Que faire alors pour empêcher toutes ces attaques? Selon Rockford Weitz, le gouvernement mexicain et les différents acteurs de l’industrie du pétrole devraient d’abord initier un «partenariat public-privé».
«Mexico doit favoriser la collaboration et peut-être travailler discrètement aussi avec la garde côtière américaine et la marine américaine. Il faut favoriser le partage d’informations. Les entreprises étrangères sont prêtes à collaborer et à faire appel à des firmes de protection privées», précise-t-il.
Directeur des opérations de Fortress, Lee Oughton partage l’avis de cet expert en questions maritimes. Il croit aussi que la solution réside dans une «réponse coordonnée».
«Les opérateurs internationaux connaissent de mieux en mieux le mode de fonctionnement des pirates. Ils emploient des entreprises locales comme la nôtre ayant développé un domaine d’expertise au sein de la marine mexicaine. […] Ce n’est qu’une question de temps avant que l’industrie de la sécurité privée comble le manque de ressources et d’expertise de la marine mexicaine», estime l’expert.
Historien et auteur d’un livre sur la piraterie dans le golfe du Mexique aux XVIe, XVIIe et XVIIIe siècles, Antonio García de León observe certaines similitudes entre la piraterie d’hier et d’aujourd’hui:
«Il y a effectivement certaines caractéristiques communes, bien que le phénomène présente plusieurs nouveaux aspects. La manière d’attaquer avec de petites embarcations est assez similaire. […] Dans une certaine mesure, on pourrait dire que ces truands rappellent l’époque où les pirates ont cessé de servir de grandes puissances coloniales pour se diviser en petits groupes indépendants», précise-t-il au micro de Sputnik.
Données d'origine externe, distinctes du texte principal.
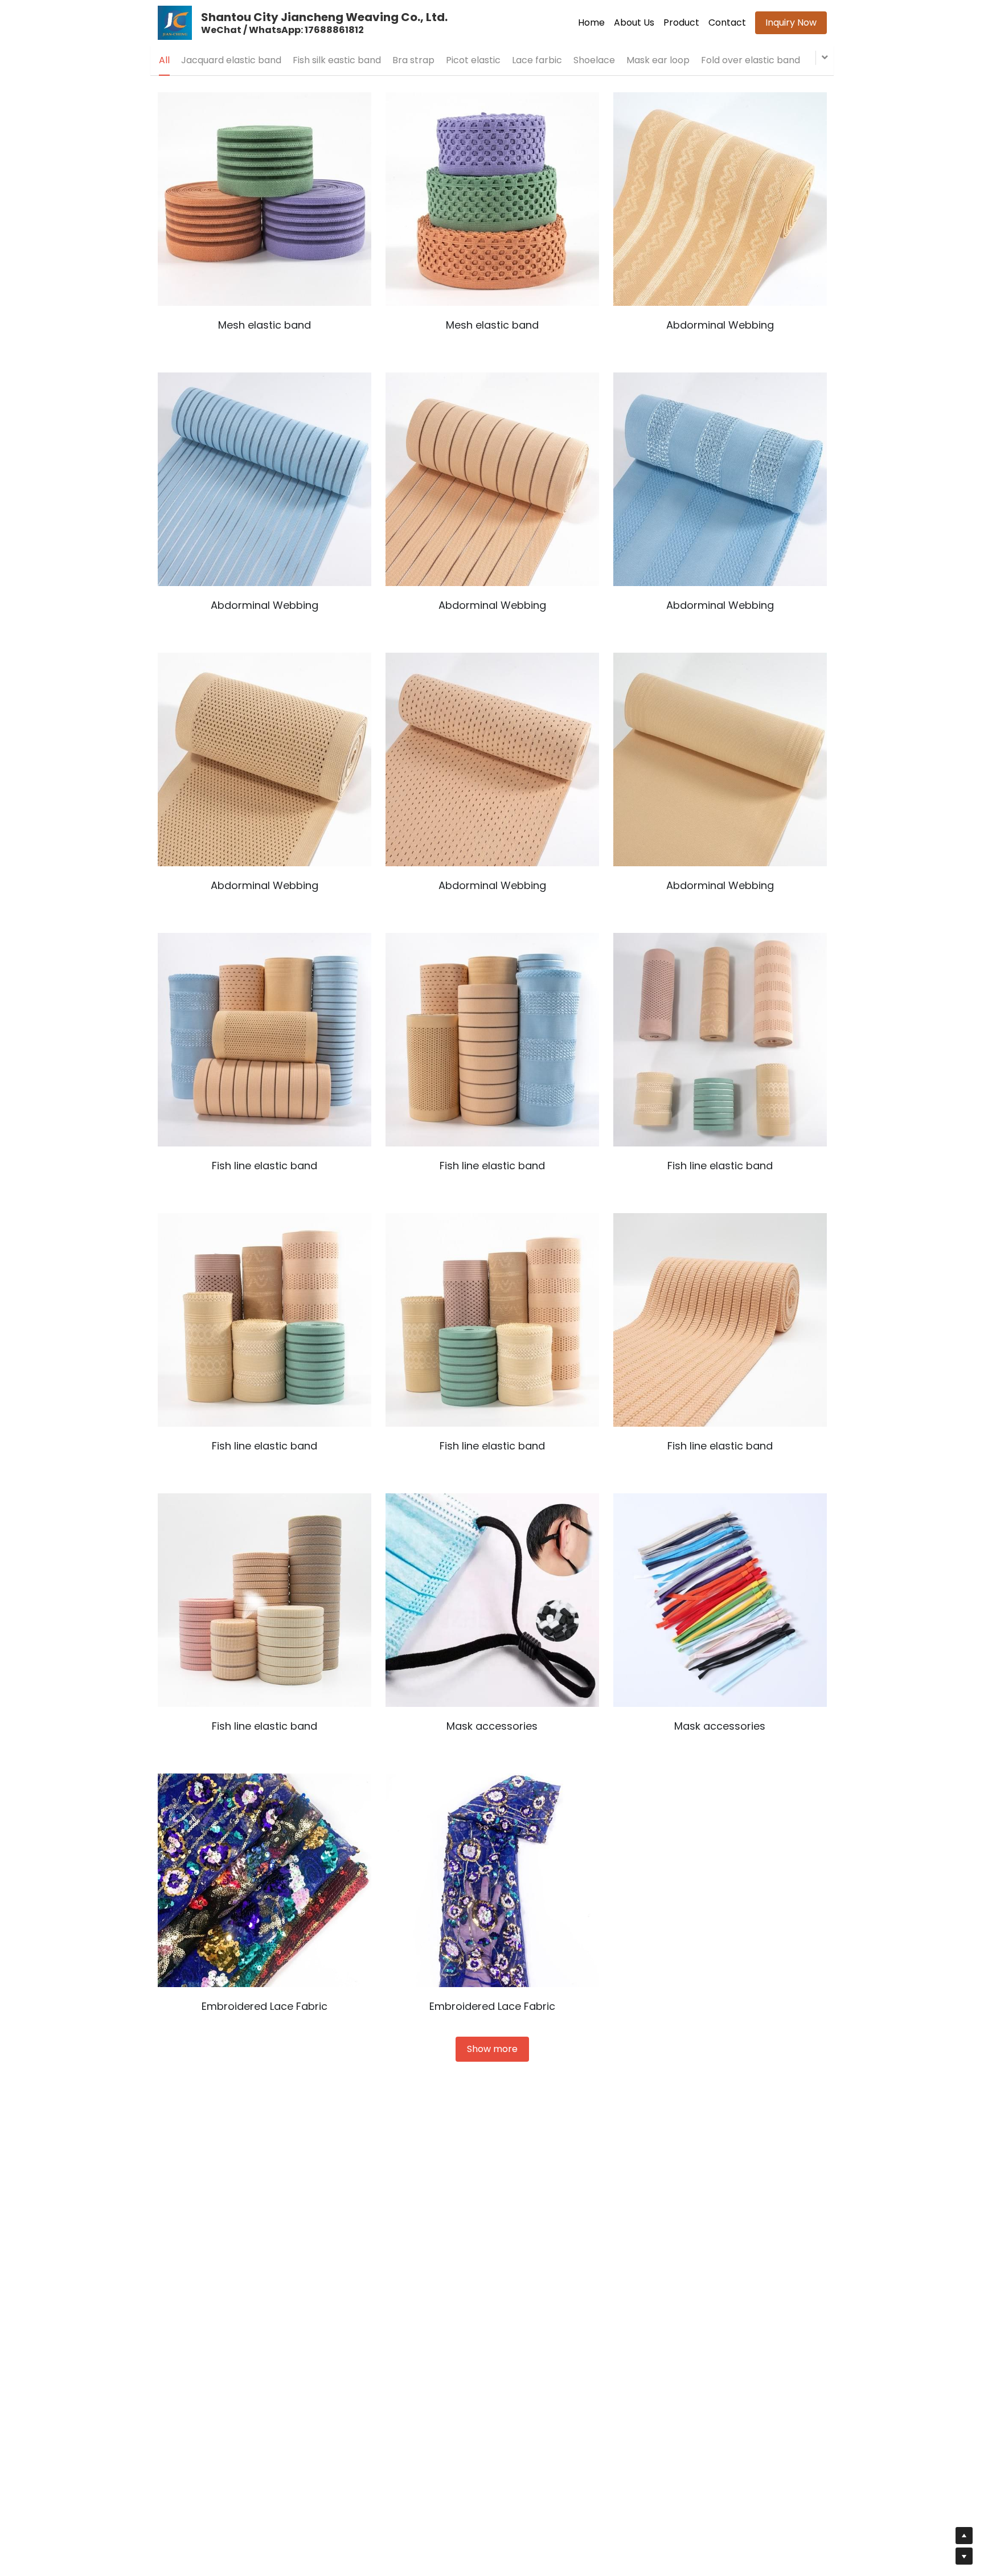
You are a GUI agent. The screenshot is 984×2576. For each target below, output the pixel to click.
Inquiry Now (791, 22)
«La piraterie représente un énorme défi pour le Président mexicain Andrés Manuel López Obrador. C’est certain que les investisseurs qui doivent évaluer le retour sur investissement de leurs opérations sont préoccupés, mais cela ne veut pas dire que la situation les découragera complètement. Le Mexique reste encore une meilleure option que des pays comme le Venezuela, la Guyane et le Suriname», a-t-il conclu.